The industry needs to do more to prevent the sharp rise in COVID-19 phishing attempts.
In an open statement shared with Infosecurity, the Messaging, Malware and Mobile Anti-Abuse Working Group (M3AAWG) made a call for further steps to be taken to “authenticate and secure sending domains and email addresses by deploying email authentication at scale and at enforcement.”
It said preventing rampant phishing, emboldened and bolstered by the global pandemic, should be the top priority for domain owners, as email authentication is crucial to ensuring the flow of critical information.
It explained that from organizations, including those on the front lines of the battle against COVID-19 and those involved in the impending general election in the United States and the rest of the worl,d must be protected from misinformation campaigns and phishing.
“The deployment of correct email authentication requires a careful and measured approach,” the statement said.
M3AAWG and its members strongly encouraged domain owners, who operate email programs, to adhere to the following email authentication parameters when publishing and signing their various records:
- Publishing SPF records with at least ~all, or -all if the domain does not send email
- Signing all mail with aligned DKIM
- Publishing DMARC policies for organizational domains — even non-sending ones — at enforcement: using at least p=quarantine, although p=reject is preferable, across the entire domain and all subdomains without exception
The statement warned that, during this time of pandemic, “it is more essential than ever that malicious actors are not able to impersonate trusted sources of information or assistance.”
The full suite of email authentication protocols is the best way for a sender to establish and affirm their identity when sending email, and by creating barriers to impersonation, a sender’s identity becomes more trusted and harder to forge, thereby restoring trust because the sender is who they claim to be.

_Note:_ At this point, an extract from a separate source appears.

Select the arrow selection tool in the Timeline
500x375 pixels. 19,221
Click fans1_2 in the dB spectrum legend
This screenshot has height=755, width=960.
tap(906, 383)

M3AAWG acknowledged that implementing email authentication can be challenging and time consuming, current circumstances notwithstanding, so M3AAWG and it members are ready to help the sending community with resources, free tools and documented best practices to protect their brands, domains and email addresses from impersonation.
“Combatting the assault on our inboxes is a collective endeavor, the importance of which is even more profound given the pandemic and the increased importance of achieving digital proximity while remaining physically distant,” it said.
In an email to Infosecurity, David Appelbaum, CMO of Valimail, said the company is seeing a marked rise in DMARC deployment across the board, not just from its own customers, but among all domains worldwide.
“The rash of COVID19-themed phishing attacks, many of which have spoofed those governments and NGOs left unprotected by DMARC, has absolutely contributed to an increased awareness of DMARC (not to mention DKIM and SPF),” he said.
“M3AAWG is absolutely right to recommend DMARC, and in particular, to insist on the importance of configuring it with an enforcement policy. Anything less leaves domain owners open to being spoofed by the worst kind of opportunistic criminals."